So this is the earnings page on it. We can go to the whole summary here, which will show you Wall Street analysts are always positive on these stocks and I think they’re always positive because they want to get investment banking and they want to bring management around.

The Seeking Alpha contributors, little less positive but they have a buy recommendation on the three of the seven stocks and the Quant really just favoring Google. But if we take a look at the performance page, and I love this, you can see how the stocks have done in the last week.

So, Tesla as you mentioned over the last week getting hammered, down about 12%. Microsoft down about 4% as well. But then we could take a look at the last month and sort by that and that strong buy that we have on Google looks like it’s worked out and it’s up about 10%, Meta is up 3.6% in the last month and then you can sort of just click over here and sort, and you see most of these stocks have beat year-to-date the S&P 500. Again, the S&P 500 being up about 5%. The only two that have underperformed have been Apple and Tesla.

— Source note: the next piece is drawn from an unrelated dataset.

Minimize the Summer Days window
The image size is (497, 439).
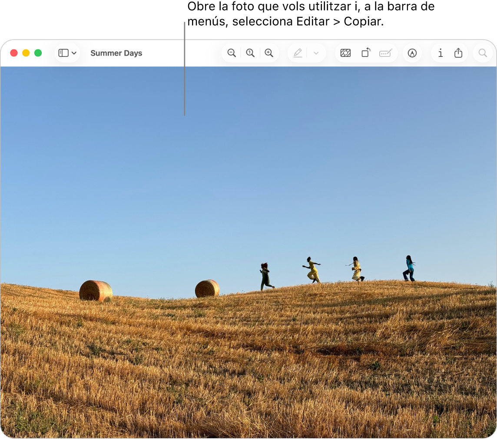(26, 53)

So I really like the portfolio tool. You could even do the health score on it, on the Magnificent 7, and it’ll show you some interesting information from a Quant perspective. All 6 are rated Hold with just the one Strong Buy. What do the analysts think? They pretty much have it in Hold territory as well.

The ones that do pay dividends, they look awesome. So we have three of them paying dividends. The dividend safety scores are really, really high there.

And then if you just looked at those core investment characteristics, they’re really solid for growth, profitability, momentum, and revisions. The only area that these stocks are weak is on valuation. The valuation framework being expensive for a lot of them. So that is the tool that I look at for the Mag 7.

Let me take you to the very first stock that’s going to be reporting, which is Tesla.

DS: Which, this is a controversial one. Right? There’s people out there saying, we need to take Tesla out of the Mag 7. Let’s make it the Mag 6. It’s underperforming. It’s losing its market capitalization. So just to clarify, it might not be there much longer.

SC: It’s you know, they may start calling it the Mag 6. They may start calling it the Mag 5. Who knows? By the end of the year, it could be, you know, the Mag 3. We’re not sure.

But in terms of who’s reporting soon, if I click on earnings and I hit the upcoming announcement date, we could see Tesla is going to be the first one. So I’m going to follow an order of who’s reporting and go over the stocks.

So we have, Tesla, and I’m going to click on 5 days, down 10.2%. Year-to-date, down 39%. So from a Quant perspective, F on valuation framework, growth comes in at around C+. They are profitable, and that looks great. But the momentum on the stock versus the rest of the consumer discretionary sector, pretty poor, and the revisions are poor.

So let’s go to that revisions page because that’s — we’re coming up on earnings season. Everybody is looking at what the analysts are saying.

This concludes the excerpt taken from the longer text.